# Fuel pressure setup for fuel cell



## Vodoo48 (Jan 8, 2004)

What I'm working on here is my 88 'rocco. it's a 2.0aba block with a 1.8 8v big valve cis head. I'm running just the stock cis setup. I'm switching over to a fuel cell instead of the stock gas tank. I was told I could keep the stock 2nd pump (under the car/frame rail) But now I need to know what pump i should run to replace the in-tank pump. I also told I could use a low-pressure high-volume pump similar to one used for a small block v8 engine. Does anyone know the pressure I should be running out of the fuel cell? and can I use a pump that i would mount next to the cell instead of in it?
Thanks for the help http://****************.com/smile/emthup.gif 








Thats the 'rocco it's going in (for clicks)


----------



## motorbreath1800 (Jan 11, 2008)

You need something that puts out around 60psi or so. So maybe 70LPH or so. If you call summit racing or jegs, you can talk to there tech dept and they could probably suggest something.


----------



## Vodoo48 (Jan 8, 2004)

*FV-QR*

Really? A vw tech at my local dealer told me it was a low pressure setup coming out of the tank and the one under the car was the high pressure pump. Are you sure it's 60psi?


----------



## jackfrost1031 (Oct 19, 2004)

*Re: FV-QR (Vodoo48)*

why can't you just adapt the stock pump and put it inside the fuel cell?
If you do a bottom drain fuel cell the high pressure pump ought to be sufficient. The Audi Coupe GT only has one pump and the fuel comes out of the bottom of the tank.


----------



## iamdagerman (Feb 19, 2006)

*Re: FV-QR (jackfrost1031)*

Just put a fuel nipple on the lower part of the fuel cell, so the pump feeds directly off the fuel cell


----------



## WackyWabbitRacer (Apr 24, 2001)

*Re: Fuel pressure setup for fuel cell (Vodoo48)*


_Quote, originally posted by *Vodoo48* »_What I'm working on here is my 88 'rocco. it's a 2.0aba block with a 1.8 8v big valve cis head. 

Is your fuel injection the basic CIS mechanical or the CIS Lambda?

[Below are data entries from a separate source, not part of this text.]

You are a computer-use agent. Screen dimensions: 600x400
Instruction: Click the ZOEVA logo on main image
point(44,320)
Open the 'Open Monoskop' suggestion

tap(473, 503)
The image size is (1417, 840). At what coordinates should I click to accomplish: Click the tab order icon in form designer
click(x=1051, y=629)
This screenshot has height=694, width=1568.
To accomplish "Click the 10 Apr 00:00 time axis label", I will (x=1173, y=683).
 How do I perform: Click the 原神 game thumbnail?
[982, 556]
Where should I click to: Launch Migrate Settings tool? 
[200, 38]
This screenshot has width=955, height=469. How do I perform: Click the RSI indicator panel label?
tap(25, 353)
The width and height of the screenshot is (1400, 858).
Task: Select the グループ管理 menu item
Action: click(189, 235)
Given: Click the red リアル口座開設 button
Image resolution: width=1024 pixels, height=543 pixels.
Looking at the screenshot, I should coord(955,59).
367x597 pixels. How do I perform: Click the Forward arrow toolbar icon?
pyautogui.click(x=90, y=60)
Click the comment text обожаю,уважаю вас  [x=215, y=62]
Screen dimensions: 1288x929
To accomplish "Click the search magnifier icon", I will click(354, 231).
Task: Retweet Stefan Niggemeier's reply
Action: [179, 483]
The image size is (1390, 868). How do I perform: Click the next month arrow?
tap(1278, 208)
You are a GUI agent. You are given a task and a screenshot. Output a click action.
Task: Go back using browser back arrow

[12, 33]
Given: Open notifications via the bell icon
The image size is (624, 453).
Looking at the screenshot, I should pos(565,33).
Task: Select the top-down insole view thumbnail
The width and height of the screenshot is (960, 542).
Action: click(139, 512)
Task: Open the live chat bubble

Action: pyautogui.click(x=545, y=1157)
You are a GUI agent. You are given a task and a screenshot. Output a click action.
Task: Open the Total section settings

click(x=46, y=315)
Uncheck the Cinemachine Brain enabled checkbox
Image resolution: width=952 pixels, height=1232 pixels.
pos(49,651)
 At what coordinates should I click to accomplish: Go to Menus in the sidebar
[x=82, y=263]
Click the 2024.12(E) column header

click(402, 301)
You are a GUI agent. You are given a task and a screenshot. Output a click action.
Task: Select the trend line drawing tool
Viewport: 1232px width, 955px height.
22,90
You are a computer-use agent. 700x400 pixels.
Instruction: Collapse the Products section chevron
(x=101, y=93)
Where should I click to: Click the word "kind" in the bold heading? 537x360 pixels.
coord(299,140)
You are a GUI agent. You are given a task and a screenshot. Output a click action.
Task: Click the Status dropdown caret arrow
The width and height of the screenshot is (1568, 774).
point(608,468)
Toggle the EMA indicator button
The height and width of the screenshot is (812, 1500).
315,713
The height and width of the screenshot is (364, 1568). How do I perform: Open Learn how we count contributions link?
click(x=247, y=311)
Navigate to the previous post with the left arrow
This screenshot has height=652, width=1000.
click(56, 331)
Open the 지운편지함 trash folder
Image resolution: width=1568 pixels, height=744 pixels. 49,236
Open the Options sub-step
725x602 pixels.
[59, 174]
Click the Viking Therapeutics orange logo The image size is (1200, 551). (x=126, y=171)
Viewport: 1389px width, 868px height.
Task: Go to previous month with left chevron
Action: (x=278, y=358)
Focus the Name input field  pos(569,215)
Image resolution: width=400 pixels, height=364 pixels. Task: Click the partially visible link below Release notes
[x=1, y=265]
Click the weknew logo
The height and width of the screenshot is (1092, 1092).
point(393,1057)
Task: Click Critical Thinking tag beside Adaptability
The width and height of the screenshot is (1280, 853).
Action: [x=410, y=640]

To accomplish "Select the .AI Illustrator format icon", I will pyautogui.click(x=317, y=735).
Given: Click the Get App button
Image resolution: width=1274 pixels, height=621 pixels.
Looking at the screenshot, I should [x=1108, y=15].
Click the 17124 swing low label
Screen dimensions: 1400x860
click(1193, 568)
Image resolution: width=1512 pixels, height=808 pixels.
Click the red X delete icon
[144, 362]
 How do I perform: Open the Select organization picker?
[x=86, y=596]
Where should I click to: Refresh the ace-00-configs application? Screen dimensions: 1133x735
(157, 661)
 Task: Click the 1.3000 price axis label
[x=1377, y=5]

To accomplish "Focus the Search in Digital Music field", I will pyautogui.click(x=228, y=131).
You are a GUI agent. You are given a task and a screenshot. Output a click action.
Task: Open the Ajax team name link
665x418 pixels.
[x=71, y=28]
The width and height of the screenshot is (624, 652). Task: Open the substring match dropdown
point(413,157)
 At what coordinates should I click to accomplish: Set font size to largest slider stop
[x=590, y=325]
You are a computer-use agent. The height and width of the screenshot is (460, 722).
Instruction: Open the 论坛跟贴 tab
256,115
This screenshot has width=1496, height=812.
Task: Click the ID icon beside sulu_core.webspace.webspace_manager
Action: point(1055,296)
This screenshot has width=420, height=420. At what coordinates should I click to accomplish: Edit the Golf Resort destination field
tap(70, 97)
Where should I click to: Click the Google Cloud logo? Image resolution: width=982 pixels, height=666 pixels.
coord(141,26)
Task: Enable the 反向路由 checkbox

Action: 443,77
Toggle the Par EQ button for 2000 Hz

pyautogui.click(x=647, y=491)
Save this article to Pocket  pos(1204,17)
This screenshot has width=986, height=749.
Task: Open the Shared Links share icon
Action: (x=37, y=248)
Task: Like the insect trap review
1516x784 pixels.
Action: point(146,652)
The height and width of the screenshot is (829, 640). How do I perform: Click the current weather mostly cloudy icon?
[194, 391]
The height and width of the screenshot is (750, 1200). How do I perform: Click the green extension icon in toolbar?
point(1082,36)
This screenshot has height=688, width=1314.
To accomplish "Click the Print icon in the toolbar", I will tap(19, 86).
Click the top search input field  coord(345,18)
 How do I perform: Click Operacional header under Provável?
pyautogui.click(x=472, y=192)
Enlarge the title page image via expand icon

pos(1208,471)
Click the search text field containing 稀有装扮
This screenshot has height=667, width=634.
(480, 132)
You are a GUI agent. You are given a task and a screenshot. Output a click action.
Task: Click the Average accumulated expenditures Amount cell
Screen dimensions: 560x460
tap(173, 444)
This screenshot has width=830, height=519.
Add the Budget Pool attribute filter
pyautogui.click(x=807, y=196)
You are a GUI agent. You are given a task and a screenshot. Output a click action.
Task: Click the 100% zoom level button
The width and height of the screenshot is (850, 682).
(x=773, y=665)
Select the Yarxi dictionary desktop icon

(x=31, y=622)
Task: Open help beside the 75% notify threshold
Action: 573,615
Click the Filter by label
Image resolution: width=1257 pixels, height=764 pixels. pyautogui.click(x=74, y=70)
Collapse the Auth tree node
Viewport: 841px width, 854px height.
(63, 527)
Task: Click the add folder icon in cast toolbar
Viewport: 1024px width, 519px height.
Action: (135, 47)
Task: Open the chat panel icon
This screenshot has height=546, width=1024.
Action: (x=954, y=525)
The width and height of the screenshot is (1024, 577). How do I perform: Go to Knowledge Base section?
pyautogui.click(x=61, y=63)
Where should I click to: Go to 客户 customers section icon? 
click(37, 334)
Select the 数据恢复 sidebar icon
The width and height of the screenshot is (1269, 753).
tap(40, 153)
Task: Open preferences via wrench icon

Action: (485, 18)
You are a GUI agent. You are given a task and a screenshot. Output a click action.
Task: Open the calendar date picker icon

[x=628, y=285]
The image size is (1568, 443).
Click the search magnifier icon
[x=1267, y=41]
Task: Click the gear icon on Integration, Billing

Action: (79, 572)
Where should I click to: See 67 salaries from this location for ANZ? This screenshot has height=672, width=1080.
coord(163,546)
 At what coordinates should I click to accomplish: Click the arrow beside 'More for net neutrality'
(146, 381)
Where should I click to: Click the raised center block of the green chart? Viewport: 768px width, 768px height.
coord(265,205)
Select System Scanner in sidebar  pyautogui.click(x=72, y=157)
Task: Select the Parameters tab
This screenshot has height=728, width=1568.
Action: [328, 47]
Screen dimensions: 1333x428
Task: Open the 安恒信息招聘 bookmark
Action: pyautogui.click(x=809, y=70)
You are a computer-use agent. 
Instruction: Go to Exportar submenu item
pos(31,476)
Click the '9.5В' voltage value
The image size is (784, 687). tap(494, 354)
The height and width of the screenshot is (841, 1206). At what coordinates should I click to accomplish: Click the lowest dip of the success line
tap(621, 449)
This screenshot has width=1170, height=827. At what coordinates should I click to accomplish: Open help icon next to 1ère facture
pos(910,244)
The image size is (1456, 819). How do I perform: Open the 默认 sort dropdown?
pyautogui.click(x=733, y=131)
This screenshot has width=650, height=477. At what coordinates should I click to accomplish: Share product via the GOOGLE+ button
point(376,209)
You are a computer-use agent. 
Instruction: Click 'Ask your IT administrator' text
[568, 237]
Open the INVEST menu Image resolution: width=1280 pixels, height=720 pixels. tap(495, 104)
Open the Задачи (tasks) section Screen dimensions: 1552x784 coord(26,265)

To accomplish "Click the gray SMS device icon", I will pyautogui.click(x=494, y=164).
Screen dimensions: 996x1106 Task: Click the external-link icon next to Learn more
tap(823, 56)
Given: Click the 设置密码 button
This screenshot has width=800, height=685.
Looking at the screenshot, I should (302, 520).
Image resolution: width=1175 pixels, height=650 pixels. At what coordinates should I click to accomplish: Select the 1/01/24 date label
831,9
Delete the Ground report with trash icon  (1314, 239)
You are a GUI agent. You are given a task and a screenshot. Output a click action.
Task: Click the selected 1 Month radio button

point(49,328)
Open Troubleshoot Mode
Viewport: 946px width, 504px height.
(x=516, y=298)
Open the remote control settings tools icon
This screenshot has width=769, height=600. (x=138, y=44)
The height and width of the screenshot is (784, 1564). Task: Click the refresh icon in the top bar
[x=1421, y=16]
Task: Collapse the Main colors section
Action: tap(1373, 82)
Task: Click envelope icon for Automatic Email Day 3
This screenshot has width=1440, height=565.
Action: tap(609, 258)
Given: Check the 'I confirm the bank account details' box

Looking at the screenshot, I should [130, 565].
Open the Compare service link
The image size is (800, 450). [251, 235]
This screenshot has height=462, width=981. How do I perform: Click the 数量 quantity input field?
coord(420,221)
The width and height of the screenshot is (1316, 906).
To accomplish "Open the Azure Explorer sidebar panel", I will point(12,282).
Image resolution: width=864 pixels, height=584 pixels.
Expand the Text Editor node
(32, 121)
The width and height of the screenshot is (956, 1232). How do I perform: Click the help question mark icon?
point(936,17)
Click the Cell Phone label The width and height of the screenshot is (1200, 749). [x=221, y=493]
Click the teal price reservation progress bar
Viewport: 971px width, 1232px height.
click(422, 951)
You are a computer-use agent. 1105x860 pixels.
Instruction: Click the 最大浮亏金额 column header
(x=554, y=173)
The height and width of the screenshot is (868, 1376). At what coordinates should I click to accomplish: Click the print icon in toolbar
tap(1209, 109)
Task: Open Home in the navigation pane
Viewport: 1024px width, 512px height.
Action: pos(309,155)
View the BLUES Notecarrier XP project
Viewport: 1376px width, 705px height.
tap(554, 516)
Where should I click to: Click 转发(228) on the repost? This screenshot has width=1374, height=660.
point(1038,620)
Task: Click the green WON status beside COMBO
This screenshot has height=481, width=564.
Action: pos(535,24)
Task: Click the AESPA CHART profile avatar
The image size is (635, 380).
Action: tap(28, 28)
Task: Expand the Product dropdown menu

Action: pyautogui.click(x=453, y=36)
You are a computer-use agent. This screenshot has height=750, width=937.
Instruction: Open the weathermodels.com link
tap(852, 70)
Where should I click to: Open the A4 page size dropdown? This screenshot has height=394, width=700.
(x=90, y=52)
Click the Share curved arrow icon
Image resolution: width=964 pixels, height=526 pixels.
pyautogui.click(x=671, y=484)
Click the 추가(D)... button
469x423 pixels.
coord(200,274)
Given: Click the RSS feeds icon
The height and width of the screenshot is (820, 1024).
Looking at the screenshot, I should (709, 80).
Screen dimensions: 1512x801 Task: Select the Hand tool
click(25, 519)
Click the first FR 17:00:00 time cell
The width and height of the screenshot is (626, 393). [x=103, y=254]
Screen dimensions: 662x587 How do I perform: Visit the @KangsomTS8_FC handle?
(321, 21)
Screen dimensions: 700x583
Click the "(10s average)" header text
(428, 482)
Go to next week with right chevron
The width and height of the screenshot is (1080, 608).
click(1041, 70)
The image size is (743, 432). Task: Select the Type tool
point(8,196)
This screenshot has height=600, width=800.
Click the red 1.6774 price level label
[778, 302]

Both systems need a System Pressure of 68 to 78 psi at the fuel distributor.
The earlier (1978 to 1984) CIS fuel pump will be more adequate as it can create a "deadhead" fuel pressure of about 100 psi.
The problem with all of the CIS fuel pumps is that they are "suckers" of gas and not "pushers" of gas. Consequently with a fuel cell, a low pressure fuel pump, such as a Carter 4070, is needed to draw fuel out of the cell. 
Here is my diagram of the fuel cell setup in my old SCCA H-Production racer.








Cheers, WWR.


----------



## Vodoo48 (Jan 8, 2004)

*Re: Fuel pressure setup for fuel cell (WackyWabbitRacer)*

I am using CIS basic. So what you're saying is I can use a low pressure pump (4psi and 60-70gph) to pull the fuel from the tank and the second stock fuel pump will supply the high pressure needed to the engine. If that's the case than great, thank you. If not, then I don't understand at all, lol.


----------



## WackyWabbitRacer (Apr 24, 2001)

*Re: Fuel pressure setup for fuel cell (Vodoo48)*


_Quote, originally posted by *Vodoo48* »_I am using CIS basic. I can use a low pressure pump (4psi and 60-70gph) to pull the fuel from the tank and the second stock fuel pump will supply the high pressure needed to the engine. 

Yes, you need a low pressure fuel pump to draw the fuel from the cell.
Then to create the needed System Pressure, you need to use the CIS high pressure pump.
CELL ----->low pressure pump------->CIS high pressure pump---->FD
Cheers, WWR.


----------



## wclark (Mar 28, 2001)

*Re: Fuel pressure setup for fuel cell (Vodoo48)*

Think of the in-tank pump as a transfer pump because the main pump doesnt alwasy draw as well as it should. You just need to get fuel to the main pump in adequate quantity, it will produce the CIS required pressure.


----------



## Vodoo48 (Jan 8, 2004)

*FV-BumpIt(1241932954937)*

Still having issues. Do i need that fuel container between the pumps? I put it in my setup and I was only backfeeding fuel up the return. I bypassed it and the car starves for fuel... I'm pulling my hair out.


----------



## ABA Scirocco (May 30, 2001)

*Re: FV-BumpIt(1241932954937) (Vodoo48)*


_Quote, originally posted by *Vodoo48* »_Still having issues. Do i need that fuel container between the pumps?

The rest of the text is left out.